- _What the task asks_
Copy out, word for word, the lines from the one containing "Image resolution: width=547" through the final line, with both ends included. Leave out the pictures.
++++
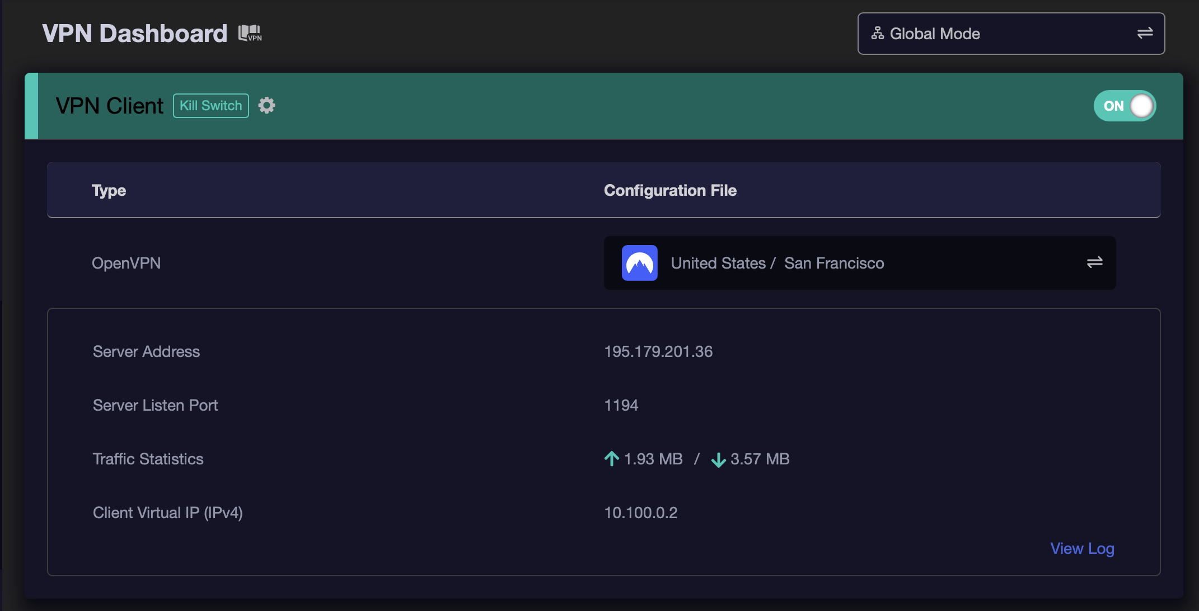Click the Configuration File column header
This screenshot has width=1199, height=611.
point(670,191)
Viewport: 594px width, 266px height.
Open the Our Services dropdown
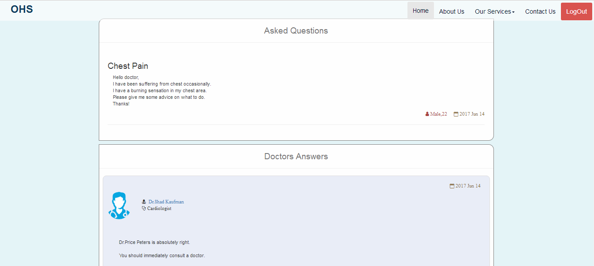click(495, 11)
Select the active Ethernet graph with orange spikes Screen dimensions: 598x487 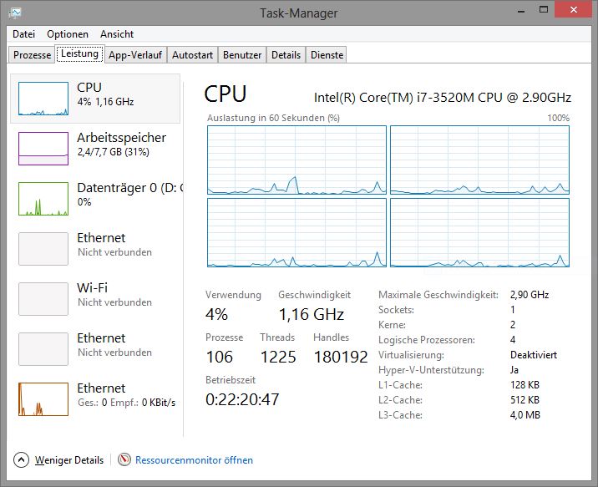(x=43, y=399)
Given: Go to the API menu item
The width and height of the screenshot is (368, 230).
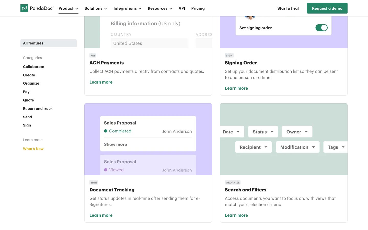Looking at the screenshot, I should pyautogui.click(x=182, y=8).
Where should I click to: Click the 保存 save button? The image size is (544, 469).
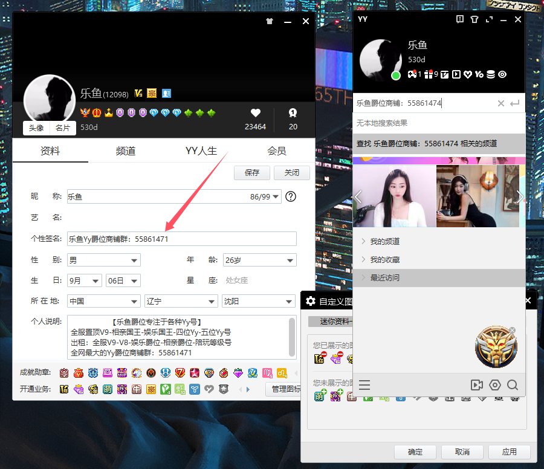point(252,173)
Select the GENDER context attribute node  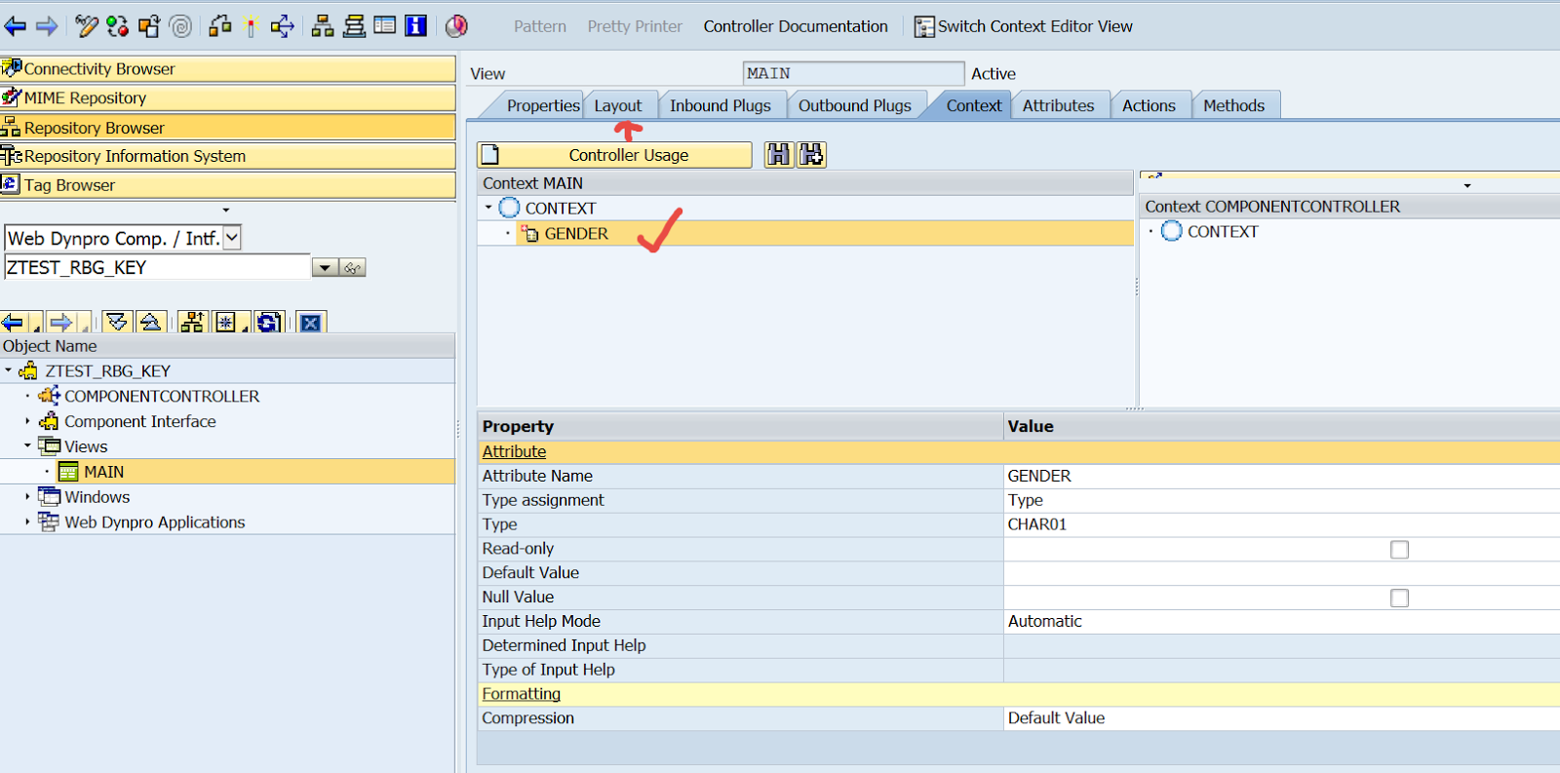pos(575,234)
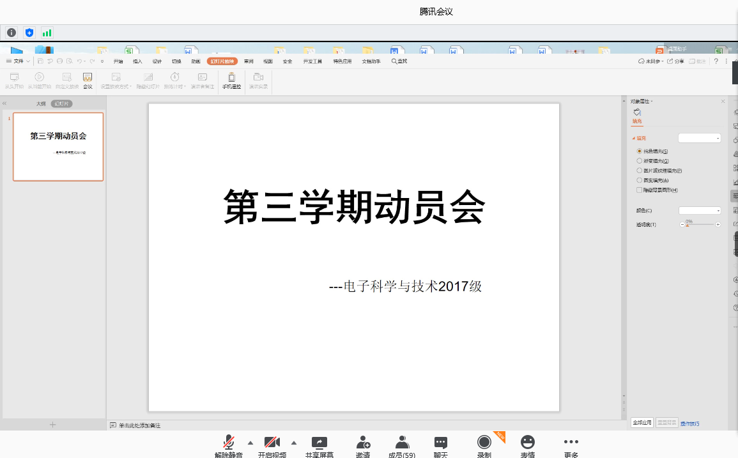Click the share screen (共享屏幕) icon
Viewport: 738px width, 458px height.
coord(319,443)
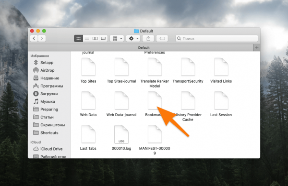Go back with the left arrow
Screen dimensions: 288x186
34,38
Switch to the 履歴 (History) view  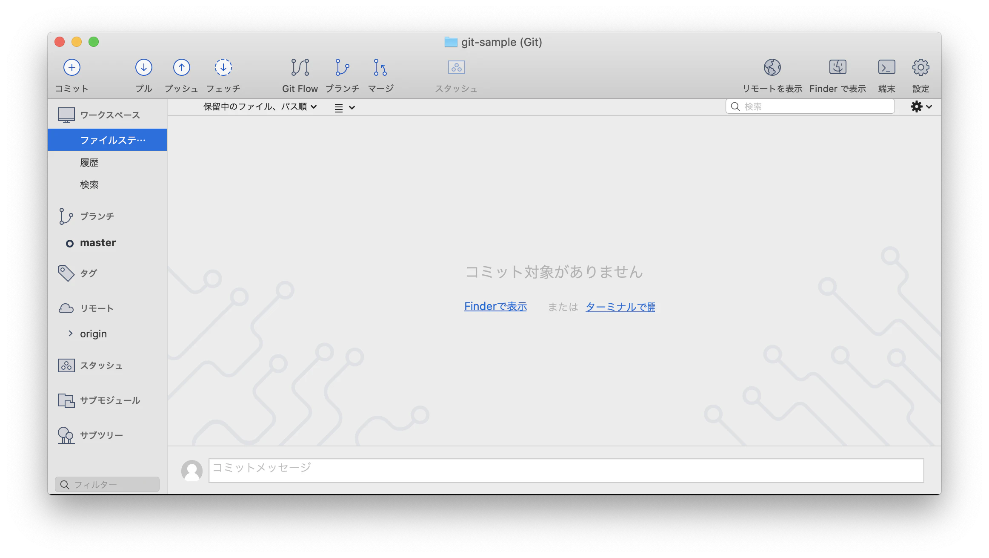[x=89, y=162]
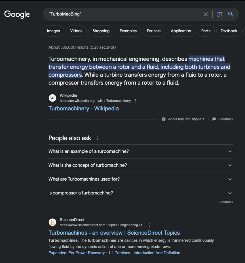Screen dimensions: 245x263
Task: Expand "What is the concept of turbomachine?"
Action: click(230, 165)
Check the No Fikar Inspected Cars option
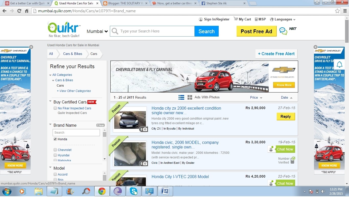 [x=55, y=108]
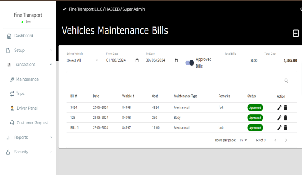Click the swap arrows icon beside company name
This screenshot has width=302, height=175.
coord(65,9)
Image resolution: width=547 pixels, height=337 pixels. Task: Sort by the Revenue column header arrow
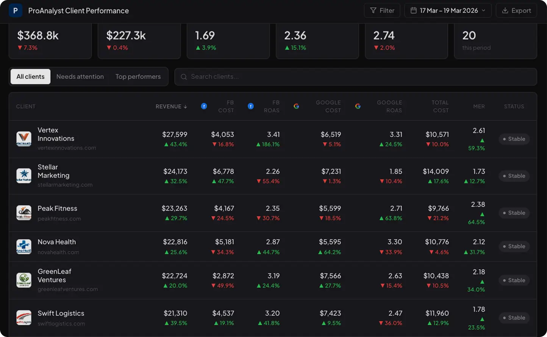[185, 107]
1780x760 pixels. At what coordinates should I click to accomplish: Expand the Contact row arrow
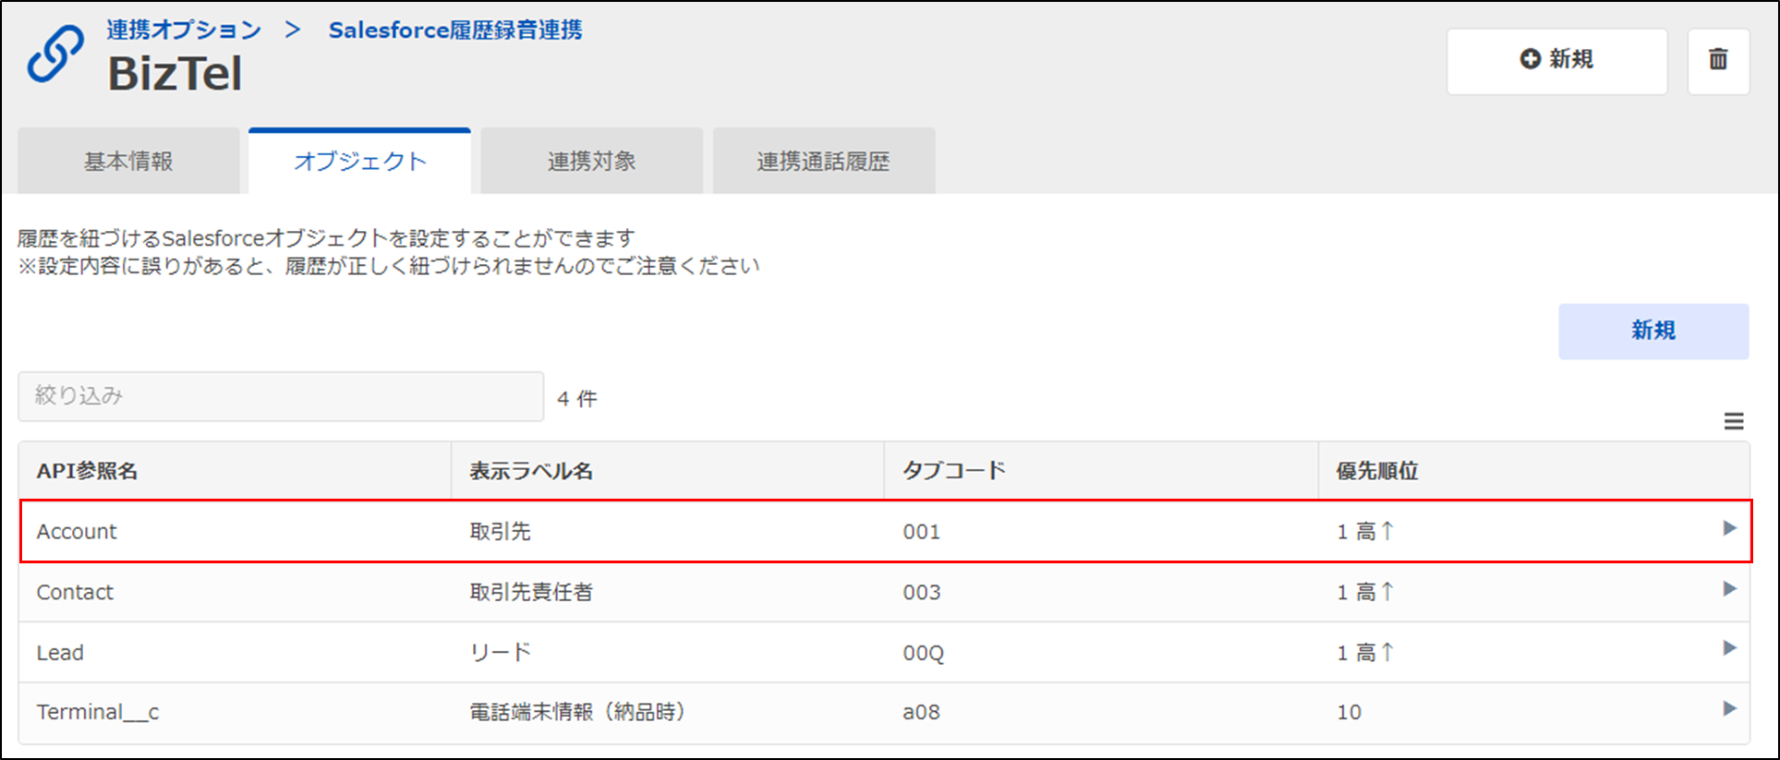pos(1729,588)
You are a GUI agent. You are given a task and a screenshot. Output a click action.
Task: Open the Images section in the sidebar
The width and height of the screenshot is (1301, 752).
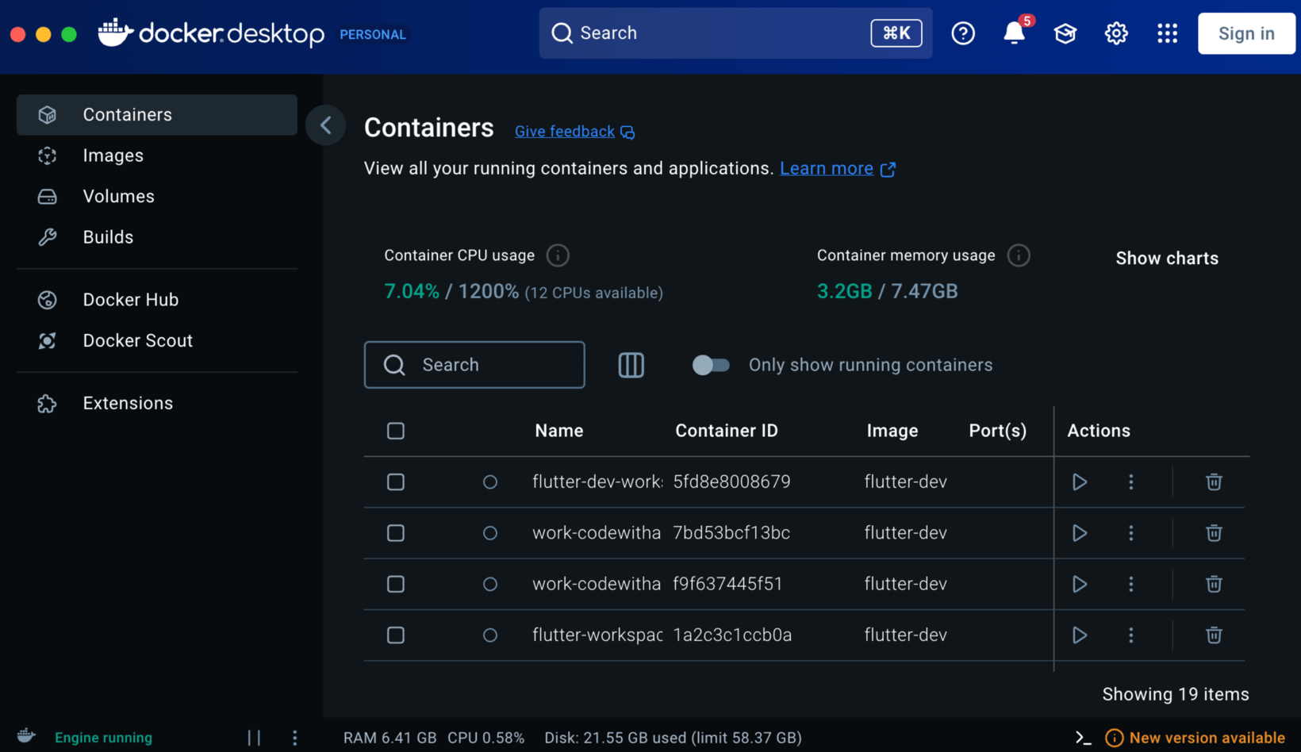tap(113, 155)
++++
- _Written answer_
Image resolution: width=547 pixels, height=337 pixels. Task: Sort by the Revenue column header arrow
[185, 107]
1780x760 pixels. At what coordinates should I click to accomplish: Expand the Contact row arrow
pos(1729,588)
You are a GUI agent. You are given a task and a screenshot. Output a click action.
Task: Open the Images section in the sidebar
The width and height of the screenshot is (1301, 752).
tap(113, 155)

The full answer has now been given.